The key unemployment rate across the 17-country currency area hit a record 12.2 percent in September, with about 19.5 million people classed as jobless by European Union data agency Eurostat.
Nearly four million more people are on the jobless lines after the last two-and-a-half years of bailouts and recession amid debt-driven reforms.
Along with a sharp slide in inflation also announced Thursday - now just 0.7 percent - the data brought fresh pressure on the European Central Bank.
"The peak in unemployment could be reached this autumn," said Christian Schulz, senior economist with Germany's Berenberg bank, after "Eurostat revised away any evidence that unemployment had been stabilising over the summer due to a strong tourism season."
"The latest eurozone inflation and unemployment figures provide another clear signal that the recovery is still very fragile and will increase pressure on the ECB to take further action to support the economy," underlined London-based Capital Economics.
3.5 million young people unemployed
The Eurostat figures presented September's 12.2 percent as stable, but only because August's rate had been revised up from 12.0 percent, with an extra 60,000 people listed on the dole.
A cumulative drop of 34,000 claimed over the three preceding months in fact turned into an increase of 159,000, IHS Global Insight analyst Howard Archer pointed out.
The seasonally-adjusted figures compare unfavourably with the rate for the United States, given as 7.2 percent for the same month.
Chronic youth unemployment left some 3.5 million people under the age of 25 listed as jobless.
The top German economy - currently under political pressure from the United States over lopsided export strength - had the lowest rate in this category, of 7.7 percent.
Twice bailed-out Greece and Spain with its burst property and banking bubble each recorded about 57 percent - with non-euro but recent EU entrant Croatia in similar territory.

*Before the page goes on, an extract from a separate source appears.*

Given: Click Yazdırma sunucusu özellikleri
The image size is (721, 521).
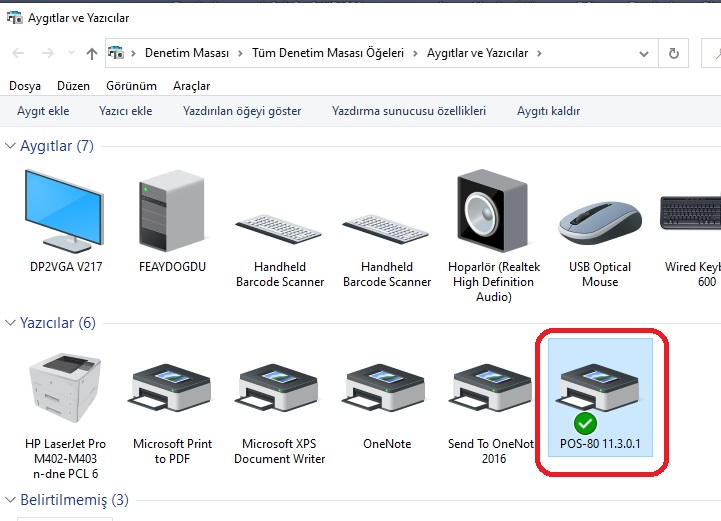Looking at the screenshot, I should point(408,111).
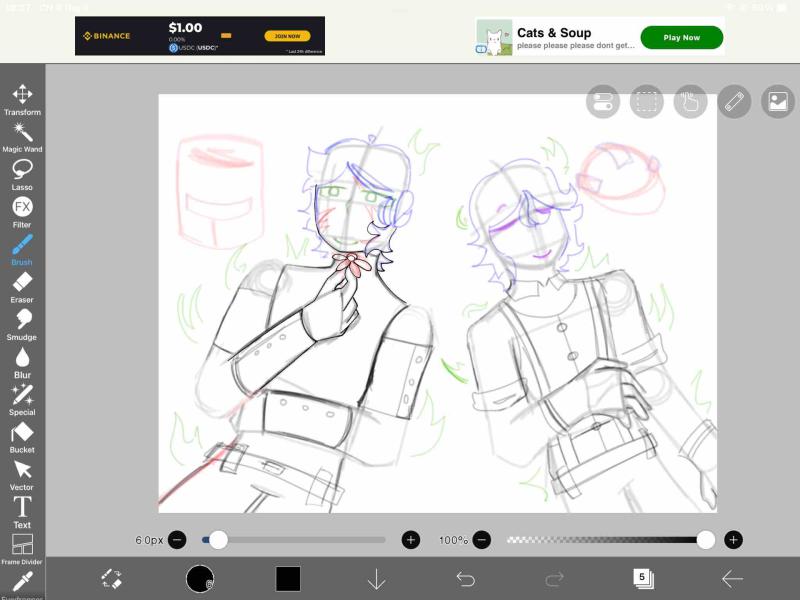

The summer revisions mean eurozone unemployment rose for a 29th successive month in September.
There are still "hurdles to go through"
Archer noted with concern that, even outside the bailout countries including Spain which was given aid for its banks, the bigger Italian and French economies posted "marked" increases in unemployment.
If Schulz took comfort in a slowing pace of rising job losses, and veritable drops in Portugal and Ireland as the latter approaches its bailout exit, the gulf behind those countries with the lowest unemployment rates - Austria on 4.9 percent and Germany at 5.2 percent - remains gaping.

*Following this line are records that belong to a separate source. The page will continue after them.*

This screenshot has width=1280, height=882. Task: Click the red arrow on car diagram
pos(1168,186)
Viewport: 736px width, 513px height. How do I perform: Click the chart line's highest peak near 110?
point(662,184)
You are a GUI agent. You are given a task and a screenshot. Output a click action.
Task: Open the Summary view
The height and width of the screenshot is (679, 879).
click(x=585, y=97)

"A stable unemployment rate is as good as it gets for the eurozone," said Marie Diron, senior economic adviser with the Ernst & Young Eurozone Forecast.
"There are some hurdles yet to go through which will prevent a significant decline in unemployment in the near future," she said, referring to an ECB-led restructuring of banks' balance sheets, which has implications for credit and growth.
"Until this is cleared, job creation will be low at best and unemployment will remain high," she stressed.
With global rivals concerned at muted internal eurozone demand, Archer concluded that, despite very low inflation for now, suppressed wages and public spending mean any "upside for consumer spending will remain generally limited in the near term at least."